Summary: Jesus said the kingdom is near, yet often we don't sense God's closeness. This sermon looks at five places where we're likely to meet God.
A GOOD QUESTION: Why don’t I sense God’s closeness more often?
- Most of us can tell you about moments in our lives when we sensed God’s closeness.
- One such moment for me was when the Holy Spirit spoke to me at 4 a.m. in Guangzhou, China. The presence of the Holy Spirit was so palpable and near that I knew I was in God’s presence.
- Those moments are incredible. Whether they are big life-changing moments or just little everyday glimpses of God’s movement, I think we would all say that we would like to have more of those. Is that possible?

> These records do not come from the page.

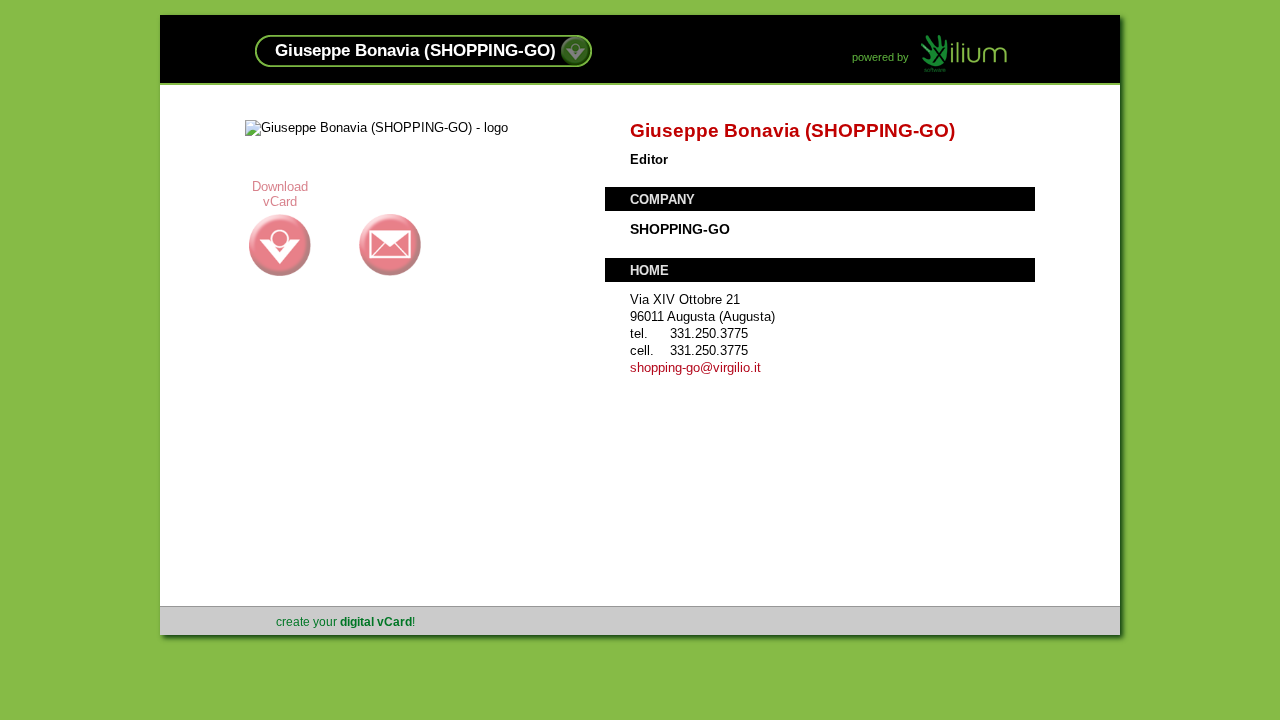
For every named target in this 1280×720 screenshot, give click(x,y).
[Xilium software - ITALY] (964, 55)
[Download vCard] (575, 61)
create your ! (345, 622)
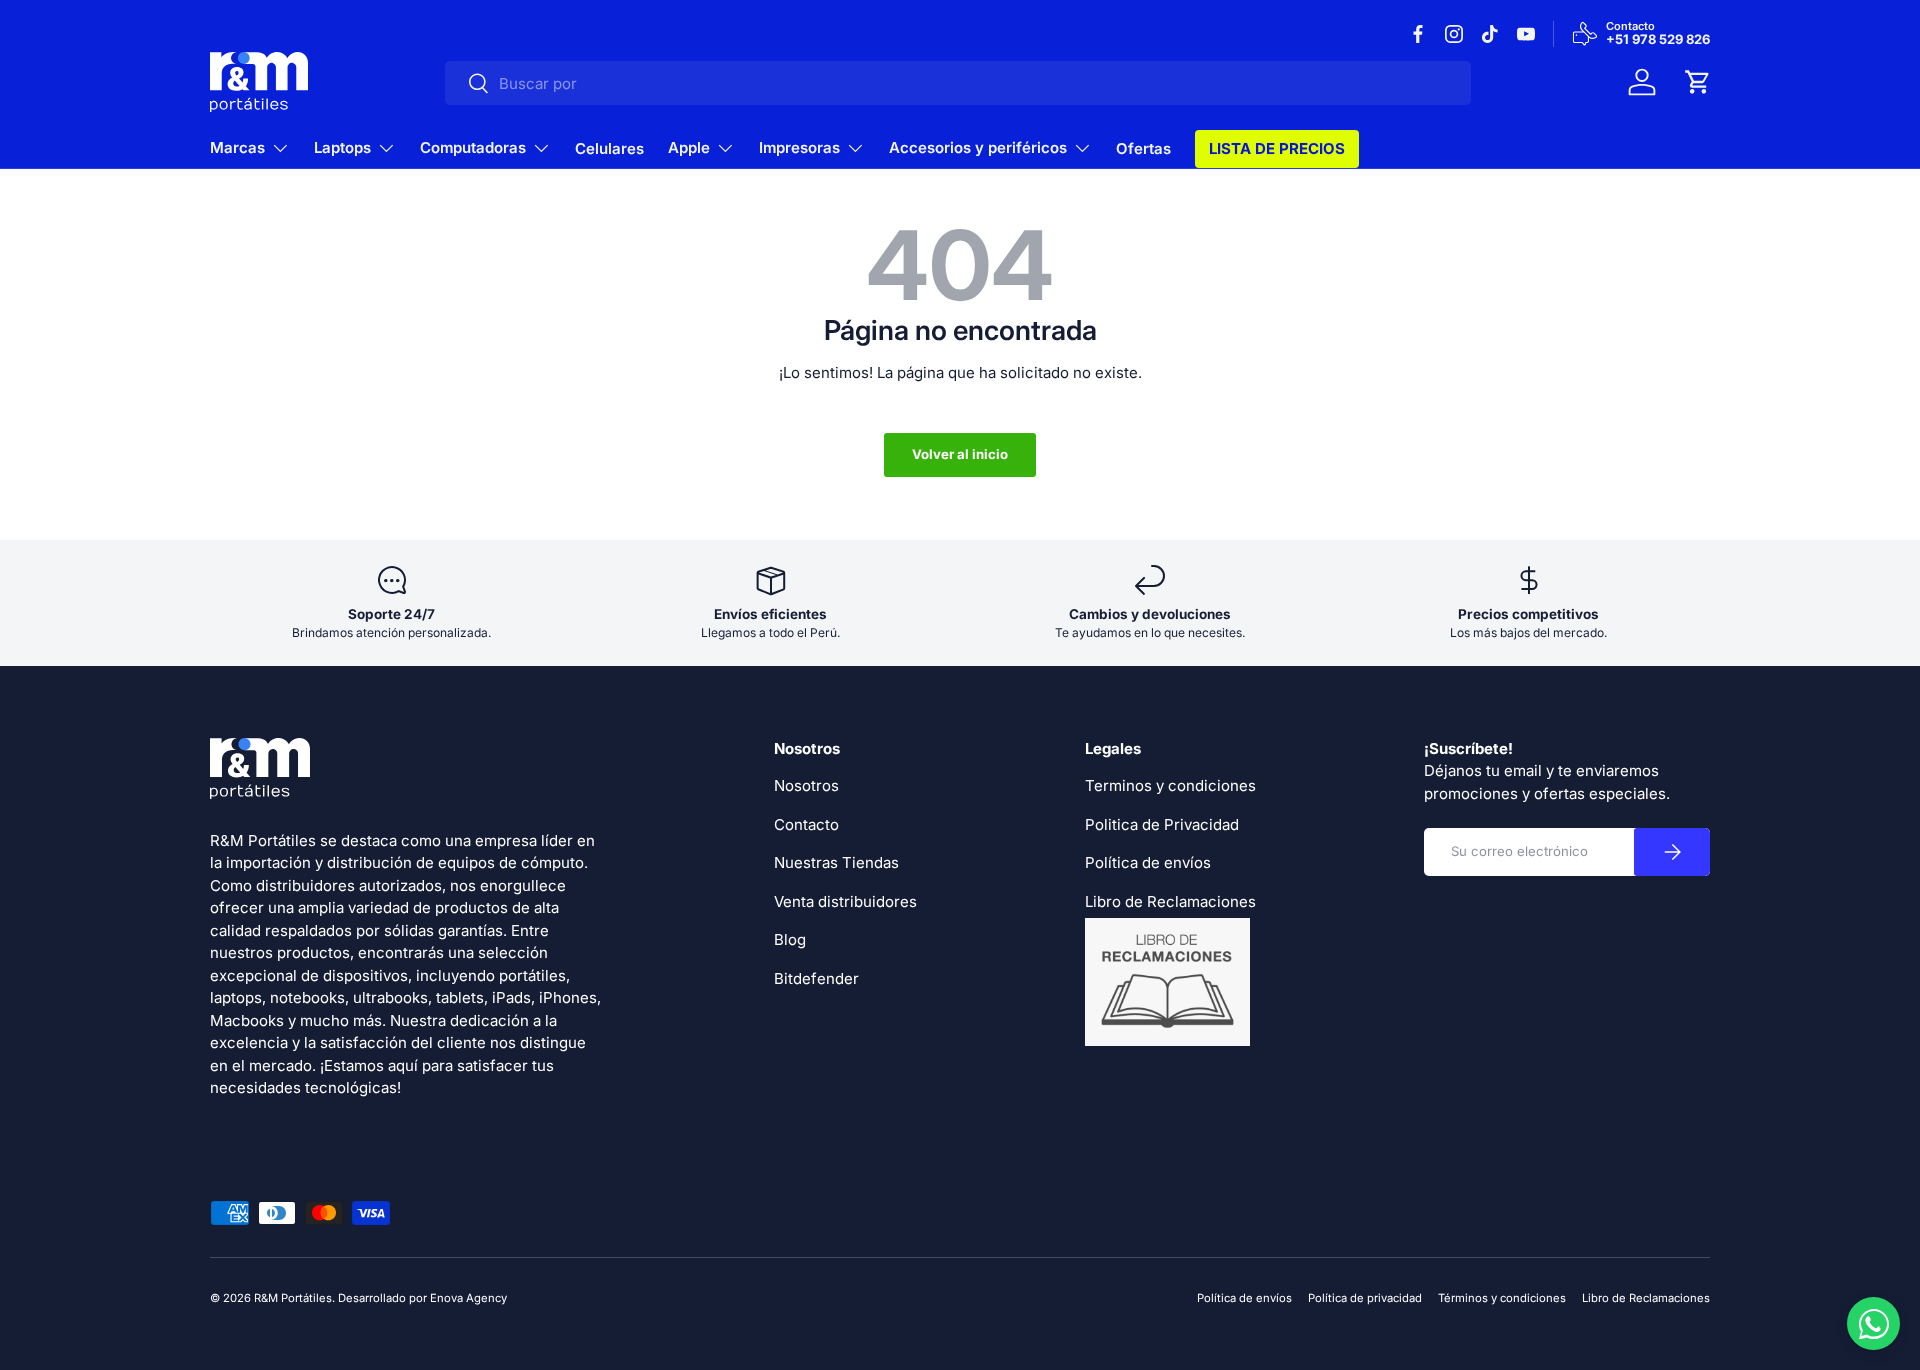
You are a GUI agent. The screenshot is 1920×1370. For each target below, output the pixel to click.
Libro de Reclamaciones (1646, 1298)
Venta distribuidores (845, 901)
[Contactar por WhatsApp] (1873, 1323)
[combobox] (958, 83)
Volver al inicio (960, 454)
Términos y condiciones (1502, 1298)
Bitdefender (816, 978)
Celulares (609, 148)
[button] (1698, 82)
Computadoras (473, 147)
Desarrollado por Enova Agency (422, 1298)
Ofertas (1143, 148)
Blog (790, 939)
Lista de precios (1277, 148)
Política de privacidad (1365, 1298)
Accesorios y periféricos (978, 147)
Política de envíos (1148, 862)
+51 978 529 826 (1658, 40)
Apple (689, 147)
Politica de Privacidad (1162, 824)
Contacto (806, 824)
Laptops (342, 147)
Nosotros (806, 785)
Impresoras (799, 147)
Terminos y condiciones (1170, 785)
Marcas (237, 147)
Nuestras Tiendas (836, 862)
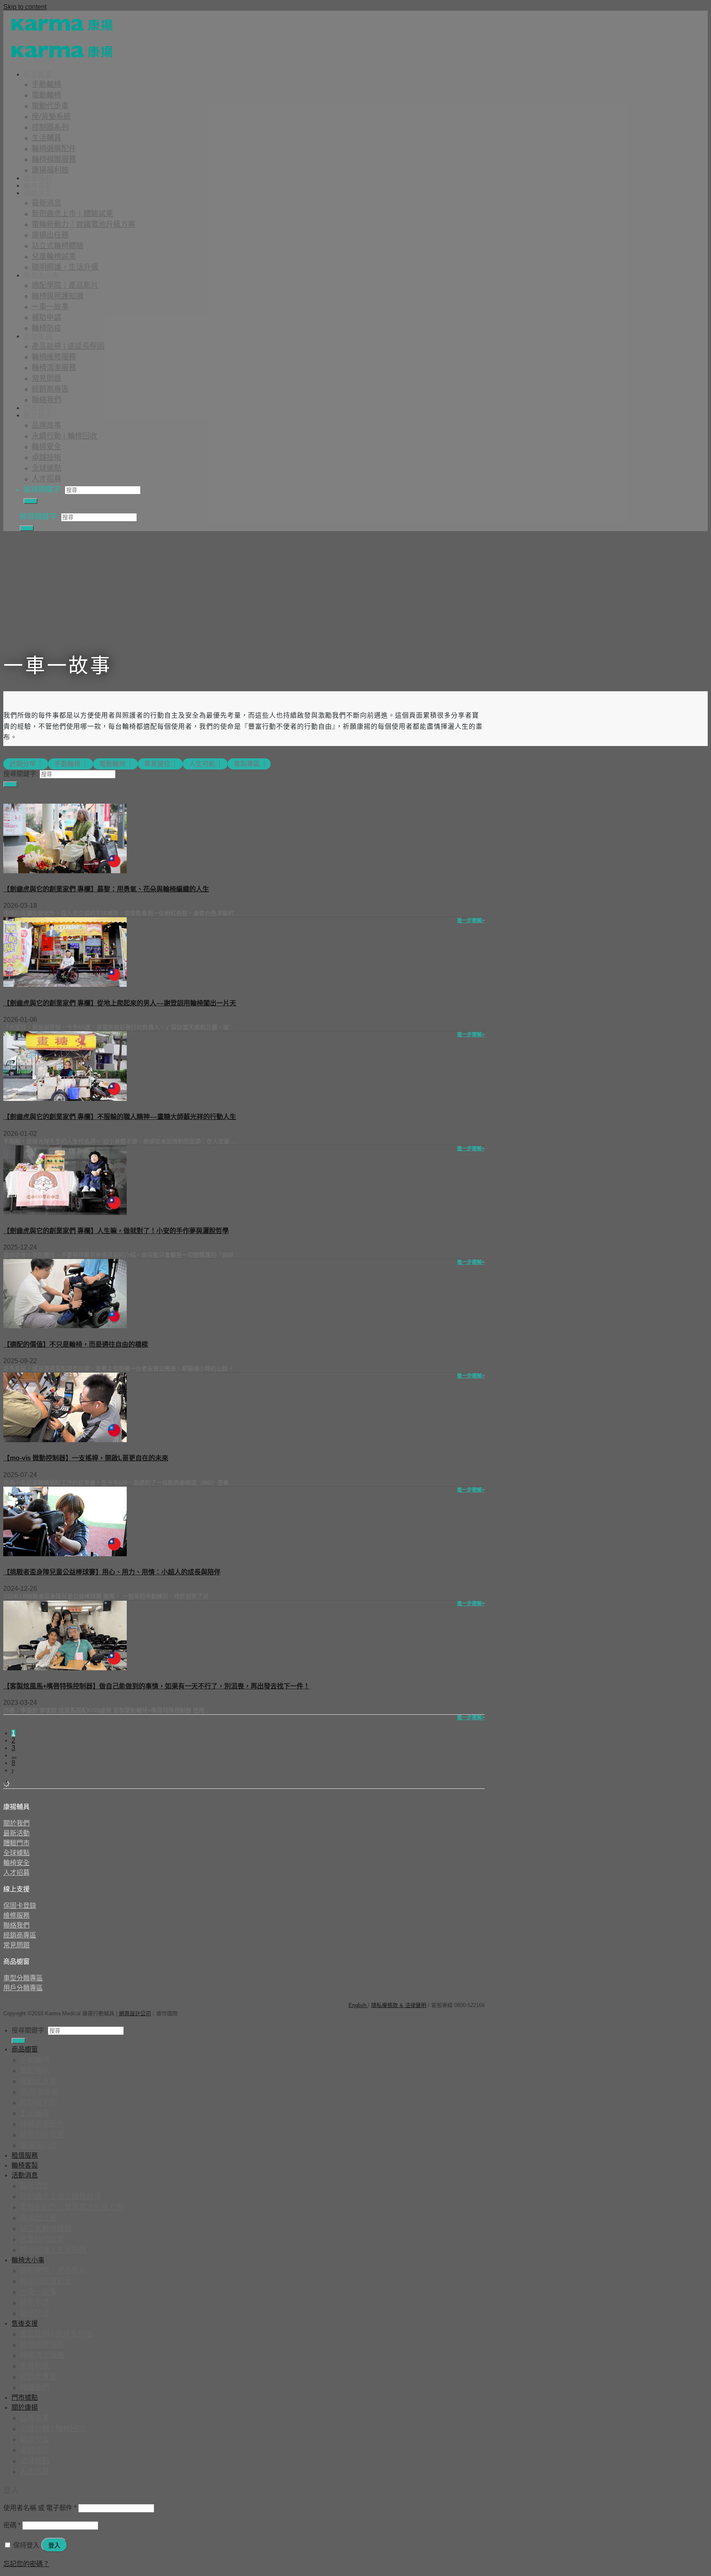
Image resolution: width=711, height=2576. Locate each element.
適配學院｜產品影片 (65, 285)
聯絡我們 (46, 400)
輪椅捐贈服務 (54, 159)
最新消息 (46, 203)
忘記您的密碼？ (26, 2563)
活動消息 (37, 192)
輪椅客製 (37, 185)
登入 (54, 2545)
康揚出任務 (50, 235)
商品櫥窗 (37, 74)
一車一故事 (50, 307)
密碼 (12, 2525)
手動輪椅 (46, 84)
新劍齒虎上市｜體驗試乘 (72, 214)
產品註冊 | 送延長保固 (68, 346)
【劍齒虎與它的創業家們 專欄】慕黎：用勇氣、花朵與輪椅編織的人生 (106, 889)
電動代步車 (50, 106)
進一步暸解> (471, 920)
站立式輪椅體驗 (58, 246)
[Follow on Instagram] (30, 2000)
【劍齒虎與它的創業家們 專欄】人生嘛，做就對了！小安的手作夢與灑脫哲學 (116, 1230)
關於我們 (16, 1823)
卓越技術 (46, 457)
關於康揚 (37, 415)
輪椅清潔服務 (54, 368)
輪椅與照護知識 (58, 296)
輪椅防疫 (46, 328)
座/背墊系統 (51, 116)
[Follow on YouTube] (63, 2000)
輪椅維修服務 (54, 357)
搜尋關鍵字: (43, 489)
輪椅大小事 (41, 275)
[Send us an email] (46, 2000)
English (358, 2005)
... (14, 1755)
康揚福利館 (50, 170)
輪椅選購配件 (54, 149)
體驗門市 (16, 1842)
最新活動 (16, 1833)
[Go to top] (184, 2013)
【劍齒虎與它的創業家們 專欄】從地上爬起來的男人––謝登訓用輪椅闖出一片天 (119, 1003)
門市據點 (37, 407)
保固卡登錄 (19, 1905)
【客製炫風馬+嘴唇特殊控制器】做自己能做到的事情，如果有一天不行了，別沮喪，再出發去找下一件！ (156, 1686)
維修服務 (16, 1915)
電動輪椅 (46, 95)
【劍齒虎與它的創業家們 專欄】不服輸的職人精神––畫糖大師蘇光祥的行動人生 (119, 1116)
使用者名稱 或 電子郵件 (40, 2507)
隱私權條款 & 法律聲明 (398, 2005)
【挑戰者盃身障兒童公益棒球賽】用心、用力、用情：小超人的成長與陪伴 (112, 1572)
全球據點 (46, 468)
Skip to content (24, 6)
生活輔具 (46, 138)
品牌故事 (46, 425)
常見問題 (46, 378)
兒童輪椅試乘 (54, 256)
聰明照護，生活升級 (65, 267)
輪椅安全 (46, 447)
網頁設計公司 (135, 2013)
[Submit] (30, 501)
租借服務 (37, 178)
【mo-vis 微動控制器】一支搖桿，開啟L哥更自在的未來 (85, 1458)
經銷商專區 (50, 389)
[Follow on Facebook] (13, 2000)
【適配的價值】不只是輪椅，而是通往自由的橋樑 (75, 1344)
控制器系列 (50, 127)
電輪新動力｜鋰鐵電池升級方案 (83, 224)
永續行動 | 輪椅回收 (64, 436)
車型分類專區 (23, 1978)
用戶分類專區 (23, 1987)
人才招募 (46, 479)
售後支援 (37, 336)
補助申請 (46, 317)
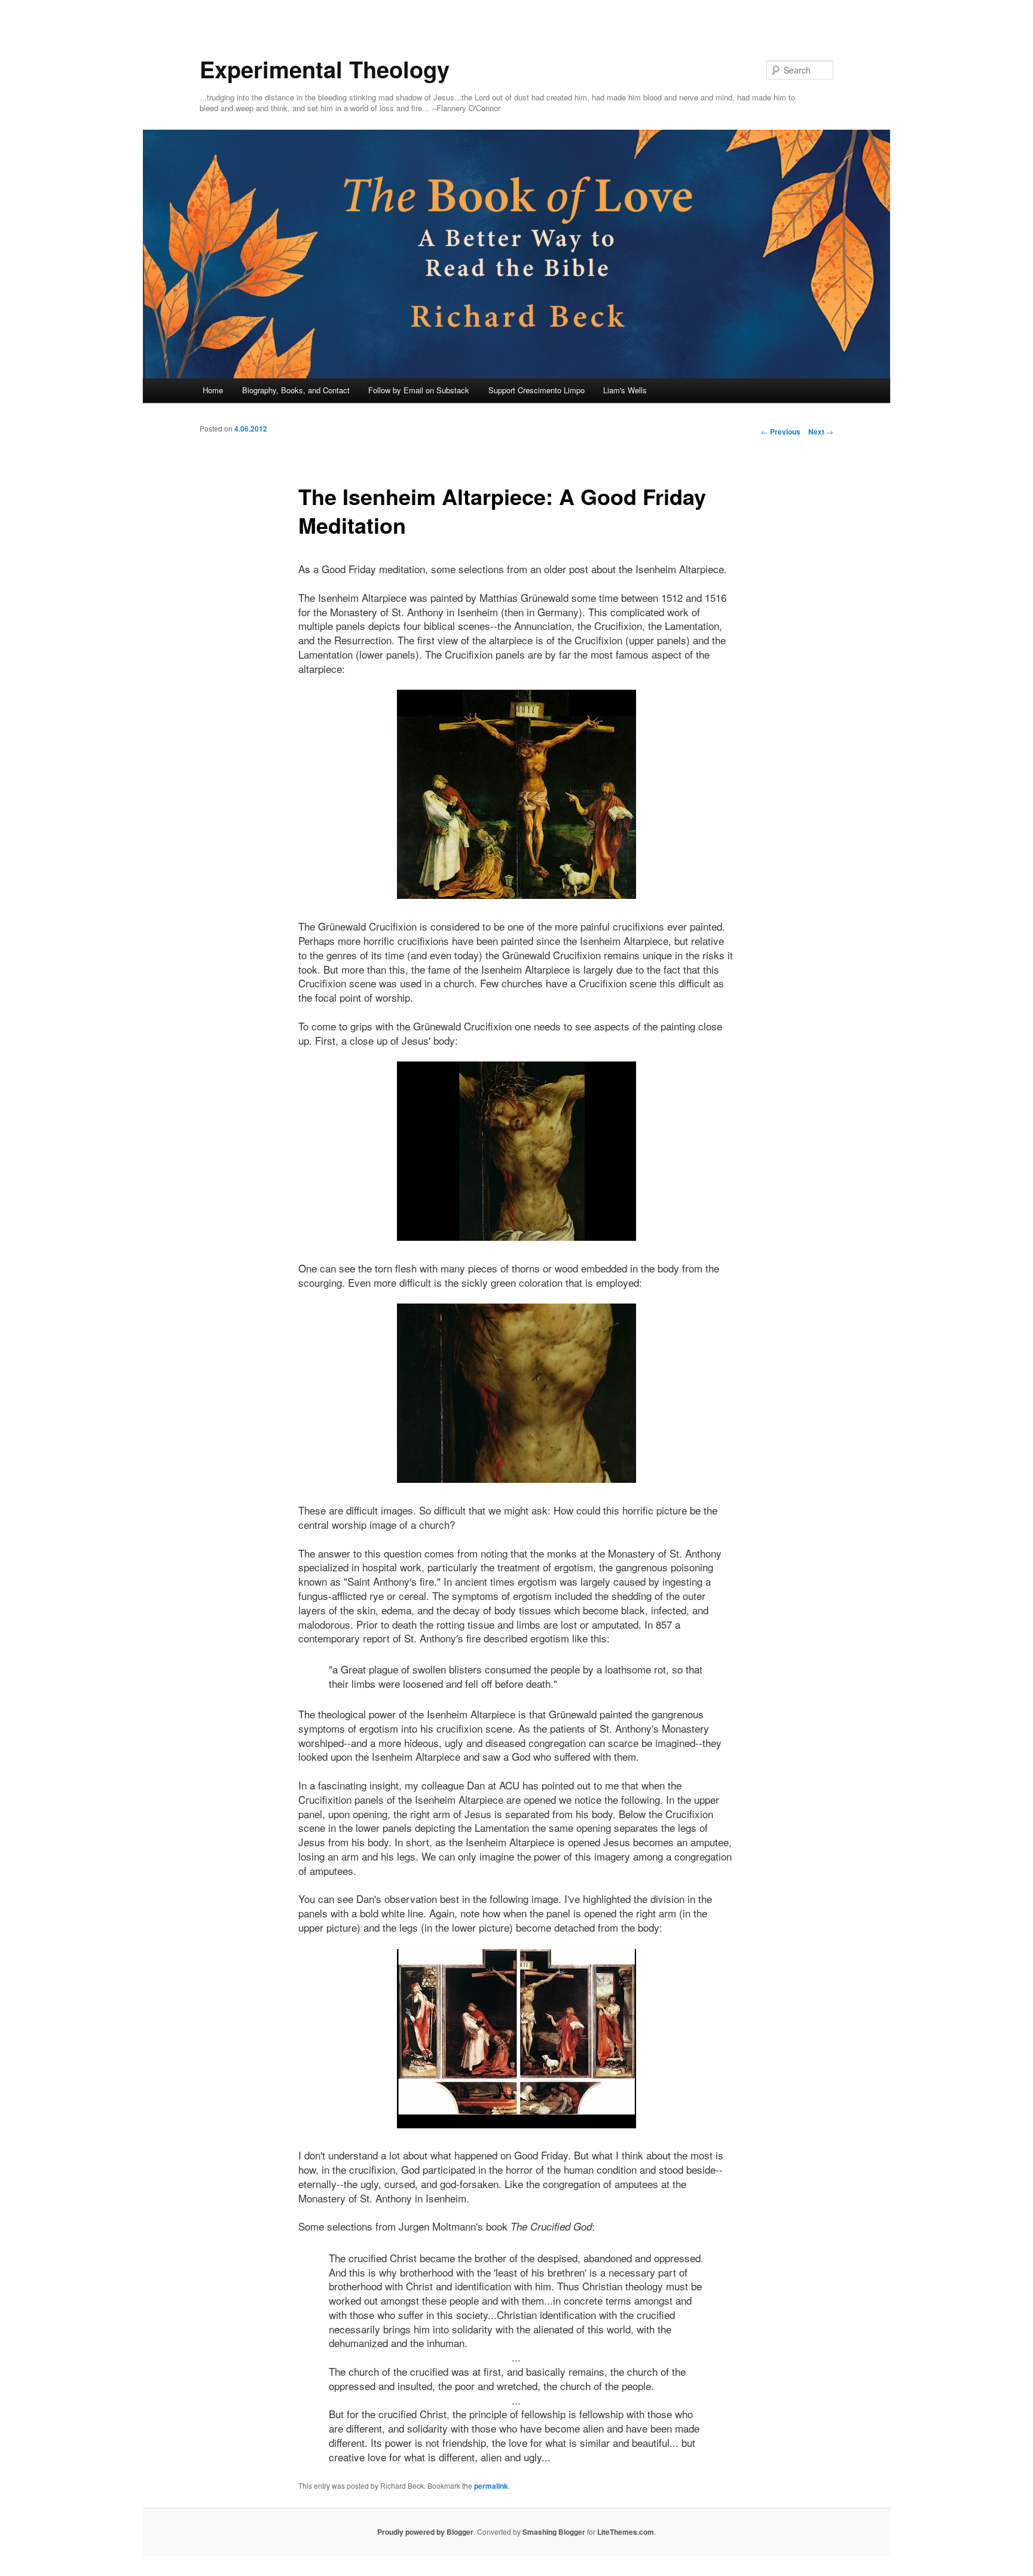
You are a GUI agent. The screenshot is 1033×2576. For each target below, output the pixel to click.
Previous (780, 431)
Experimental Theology (325, 69)
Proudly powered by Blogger (425, 2531)
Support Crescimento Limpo (536, 390)
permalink (491, 2485)
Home (213, 390)
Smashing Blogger (553, 2531)
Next (820, 431)
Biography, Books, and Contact (296, 390)
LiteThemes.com (625, 2531)
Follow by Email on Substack (418, 390)
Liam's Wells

A HOPEFUL SIGN: The kingdom is near.
- This was good news that Jesus shared. You don’t have to wait many years for the kingdom. You don’t have to go something distant to find it. It is near.
- I believe the kingdom is still near today. We have the opportunity to embrace it, to participate in it, to be a part of it every day.
- The unfortunate reality, as we’ve already said, is that many of us don’t sense that very often. Could it be that the kingdom is hiding in plain sight?
- I want to argue this morning that we often get caught up in what the world says is important and worthwhile. In so doing, we get distracted from the daily opportunities to catch a glimpse of the kingdom right here beside us.
- Why would we do that? The things of the world are easy and shining. They attract our attention and cause us to forget that there are more worthwhile ways to spend our time. For example, we all know that playing on our smartphone is a largely wasteful way to spend our time, but it draws us in nonetheless. We lose out on more meaningful ways to spend our time, but we come back to it again and again because it’s bright and shiny.
- I think that is analogous to what we’re talking about this morning. There are opportunities to have a deeper moment on seeing the kingdom, but we get caught up in the cheap, easy, shining things of the world. I want to redirect us this morning back to some of the most likely places to see the kingdom breaking through all around us.
WHERE TO LOOK:
1. Do I hang with my equals or the least of these?
- Our natural tendency is to be around our friends and those who are our equals in life: my social class, my income level, my education level, etc. It’s the way of the world – we are networking and connecting, we are climbing the ladder, we are moving up.
- So much of what we do in life is segmented in this way:
a. Most people live in neighborhoods where their neighbors are the same social class.
b. Most churches tend to be predominantly one social class or the other.
c. We love meeting someone who can be useful to us because they’re important in their field.
d. Within companies, the workers and the management don’t usually eat lunch together.
- It’s the way of the world.
- There are a couple of passages worth thinking about on this point:
a. Matthew 25:31-46.
- This is the famous “least of these” passage.
- In many ways, this is the most direct of statements on where to sense more of God in the world. Jesus here tells us that when do these kindnesses to the least and the lost, we do it to Him. Many of us have felt this before. You go serve at a soup kitchen and you sense God near. You reach out to a friend who has lost everything and you sense God near.
- This makes our “hang with my equals” tendency a problem. I rob myself of opportunities to sense the kingdom nearby when I live my life exclusively in an upwardly mobile mode.
b. Luke 14:12-14.
- Jesus offers some specific teaching in this regard. He tells us that instead of always inviting out those who can return the favor we instead should invite those who have no ability to repay us. Then we will be blessed with the kingdom.
- In a small way, we are trying to do that with the Scott meal – sitting down and eating with the struggling students there.
- Still, I have to confess that that isn’t exactly what Jesus says to do here because He isn’t just speaking of a church ministry but of our individual lives. And, so, we must admit that simply ignore Him on this point.
- Let’s go back to the opening point. It’s easy to shrug off these things as good ideas, but not anything that I’m willing to change my life to experience. And yet we’re surprised when we don’t sense God very often. Maybe the kingdom is near but we’re too busy networking to experience it.